Judge free zone
  1. Go potty. Lock the door.
    But make sure you walk around the house first to make sure doors are locked, nothing can be spilled or drank, and there is something to preoccupy them.
  2. Fold laundry. Lock the door.
    Do everything that was suggested above.
  3. Tell your husband you are going up to "start the bath"
    Start the bath, fall on your bed, play candy crush. Before the water runs over, yell down that the bath is ready.
  4. Fall on the couch, put a blanket over you, lay still.
    You may need to peek, some kids read that shit and start trouble.
  5. Clean a bedroom.
    Some kids come up and think they can mess up your mojo, but cleaning a room is boring. They will leave and you can plop down on the dirty clothes like a champ and catch up with Words with Friends.
  6. Daddy duty.
    As long as you have a mutual agreement that the children are now HIS responsibility while you "have something else to do", you are free. Do whatever you want. Or nap. Yeah..
  7. Did I say fake a bathroom trip?
    Crap.. I did.

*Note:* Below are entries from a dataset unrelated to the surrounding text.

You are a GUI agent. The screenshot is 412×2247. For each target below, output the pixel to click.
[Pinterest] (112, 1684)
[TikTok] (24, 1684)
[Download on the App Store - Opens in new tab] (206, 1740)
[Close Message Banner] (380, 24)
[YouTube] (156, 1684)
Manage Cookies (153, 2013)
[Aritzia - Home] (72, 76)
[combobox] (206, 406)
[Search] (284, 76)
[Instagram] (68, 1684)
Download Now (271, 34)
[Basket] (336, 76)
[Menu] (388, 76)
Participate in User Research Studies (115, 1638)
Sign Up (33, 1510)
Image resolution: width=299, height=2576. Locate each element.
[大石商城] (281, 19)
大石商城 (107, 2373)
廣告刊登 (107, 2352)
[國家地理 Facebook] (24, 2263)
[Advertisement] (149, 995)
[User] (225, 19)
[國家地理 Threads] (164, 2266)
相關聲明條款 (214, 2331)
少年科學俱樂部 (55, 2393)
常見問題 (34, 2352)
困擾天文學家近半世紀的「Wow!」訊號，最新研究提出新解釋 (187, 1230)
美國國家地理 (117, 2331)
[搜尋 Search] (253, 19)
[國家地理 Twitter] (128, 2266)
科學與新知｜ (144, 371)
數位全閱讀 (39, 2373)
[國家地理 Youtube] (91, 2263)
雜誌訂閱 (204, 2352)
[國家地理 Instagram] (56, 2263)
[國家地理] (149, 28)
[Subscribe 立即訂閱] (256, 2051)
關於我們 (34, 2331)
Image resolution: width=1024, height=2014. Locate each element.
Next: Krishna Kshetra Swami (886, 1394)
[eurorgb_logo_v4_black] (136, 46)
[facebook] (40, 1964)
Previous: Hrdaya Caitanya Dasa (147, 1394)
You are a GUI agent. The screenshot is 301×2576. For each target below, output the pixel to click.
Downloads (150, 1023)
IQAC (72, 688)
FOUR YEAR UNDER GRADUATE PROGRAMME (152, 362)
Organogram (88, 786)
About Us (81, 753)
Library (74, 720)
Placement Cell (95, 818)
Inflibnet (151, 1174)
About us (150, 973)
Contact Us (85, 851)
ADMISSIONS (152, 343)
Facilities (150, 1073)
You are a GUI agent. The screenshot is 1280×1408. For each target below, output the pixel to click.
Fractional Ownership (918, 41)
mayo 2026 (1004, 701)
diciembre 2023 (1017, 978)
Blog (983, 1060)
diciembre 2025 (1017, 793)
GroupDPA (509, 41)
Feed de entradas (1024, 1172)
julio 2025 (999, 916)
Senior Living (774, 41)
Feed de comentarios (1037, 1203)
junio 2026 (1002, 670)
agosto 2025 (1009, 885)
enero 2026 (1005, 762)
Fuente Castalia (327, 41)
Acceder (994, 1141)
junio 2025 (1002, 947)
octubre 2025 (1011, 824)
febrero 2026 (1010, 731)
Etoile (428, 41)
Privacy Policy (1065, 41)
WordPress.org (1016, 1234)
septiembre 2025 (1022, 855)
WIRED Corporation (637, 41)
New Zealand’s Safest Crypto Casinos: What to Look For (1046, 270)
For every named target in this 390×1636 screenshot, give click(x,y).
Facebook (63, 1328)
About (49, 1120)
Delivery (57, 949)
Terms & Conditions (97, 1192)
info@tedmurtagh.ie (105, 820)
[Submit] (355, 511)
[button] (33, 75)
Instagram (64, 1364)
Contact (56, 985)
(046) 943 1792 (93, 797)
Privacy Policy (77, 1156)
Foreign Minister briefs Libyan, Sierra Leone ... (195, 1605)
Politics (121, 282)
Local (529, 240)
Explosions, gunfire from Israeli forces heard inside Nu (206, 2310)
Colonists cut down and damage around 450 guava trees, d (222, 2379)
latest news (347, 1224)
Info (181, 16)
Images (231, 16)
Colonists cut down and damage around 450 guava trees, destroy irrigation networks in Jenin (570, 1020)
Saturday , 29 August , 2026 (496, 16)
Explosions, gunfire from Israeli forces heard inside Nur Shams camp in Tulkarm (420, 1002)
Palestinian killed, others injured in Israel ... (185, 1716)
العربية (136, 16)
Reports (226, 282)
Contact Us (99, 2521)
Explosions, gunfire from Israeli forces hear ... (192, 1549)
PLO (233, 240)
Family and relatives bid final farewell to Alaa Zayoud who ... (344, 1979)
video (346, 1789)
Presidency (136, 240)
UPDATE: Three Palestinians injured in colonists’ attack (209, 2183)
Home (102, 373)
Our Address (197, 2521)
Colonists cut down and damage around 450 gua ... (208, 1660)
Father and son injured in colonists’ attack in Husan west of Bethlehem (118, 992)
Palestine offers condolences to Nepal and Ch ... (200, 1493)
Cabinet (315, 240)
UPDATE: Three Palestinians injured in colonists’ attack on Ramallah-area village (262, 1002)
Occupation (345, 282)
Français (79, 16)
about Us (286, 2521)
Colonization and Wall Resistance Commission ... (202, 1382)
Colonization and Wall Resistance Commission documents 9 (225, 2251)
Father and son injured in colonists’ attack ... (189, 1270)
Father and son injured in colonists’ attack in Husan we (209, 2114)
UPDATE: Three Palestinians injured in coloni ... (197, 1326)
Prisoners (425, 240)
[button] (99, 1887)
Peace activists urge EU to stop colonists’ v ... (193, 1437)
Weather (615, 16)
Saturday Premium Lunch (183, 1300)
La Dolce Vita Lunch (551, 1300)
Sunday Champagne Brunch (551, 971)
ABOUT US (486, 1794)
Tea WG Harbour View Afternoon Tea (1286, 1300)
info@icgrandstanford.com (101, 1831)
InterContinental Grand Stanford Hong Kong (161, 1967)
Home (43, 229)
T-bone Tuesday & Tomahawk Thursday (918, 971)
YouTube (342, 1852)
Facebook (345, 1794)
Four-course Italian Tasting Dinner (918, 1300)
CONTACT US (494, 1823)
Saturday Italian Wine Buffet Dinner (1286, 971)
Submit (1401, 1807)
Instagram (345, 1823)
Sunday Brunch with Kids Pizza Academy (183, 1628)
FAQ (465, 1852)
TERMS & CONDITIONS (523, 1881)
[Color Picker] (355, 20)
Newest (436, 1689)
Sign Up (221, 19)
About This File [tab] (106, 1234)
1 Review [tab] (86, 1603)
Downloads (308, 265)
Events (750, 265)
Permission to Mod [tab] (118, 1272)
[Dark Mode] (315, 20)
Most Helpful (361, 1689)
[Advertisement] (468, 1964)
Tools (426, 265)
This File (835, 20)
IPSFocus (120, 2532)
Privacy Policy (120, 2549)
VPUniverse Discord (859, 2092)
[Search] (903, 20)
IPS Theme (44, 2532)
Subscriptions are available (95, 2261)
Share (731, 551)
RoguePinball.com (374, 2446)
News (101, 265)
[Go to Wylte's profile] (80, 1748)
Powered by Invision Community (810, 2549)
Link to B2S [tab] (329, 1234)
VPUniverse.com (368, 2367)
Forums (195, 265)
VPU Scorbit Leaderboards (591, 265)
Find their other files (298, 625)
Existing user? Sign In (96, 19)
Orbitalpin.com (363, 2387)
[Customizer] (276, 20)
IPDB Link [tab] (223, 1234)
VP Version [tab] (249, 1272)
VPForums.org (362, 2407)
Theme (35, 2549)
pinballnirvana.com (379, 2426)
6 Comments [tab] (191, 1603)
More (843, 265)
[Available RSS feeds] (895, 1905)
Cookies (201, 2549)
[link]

Well do it again.
  8. Walk the dog.
    I don't care if he was just out, he needs fresh air. For 27 minutes. (Make sure house is safe-and/or hubby is the designated watcher of the children.)
  9. Play-doh.
    Just keep in mind, messes are A-OK. everything can be picked up- give them their free time with play-doh... This gives you like 30 minutes before they get bored.
  10. "Take a phone call out on the porch"
    Yup, your mom called...or maybe she didn't. But you know what? The stars are out, go look at them. But make sure you come in and say "grandma loves you!"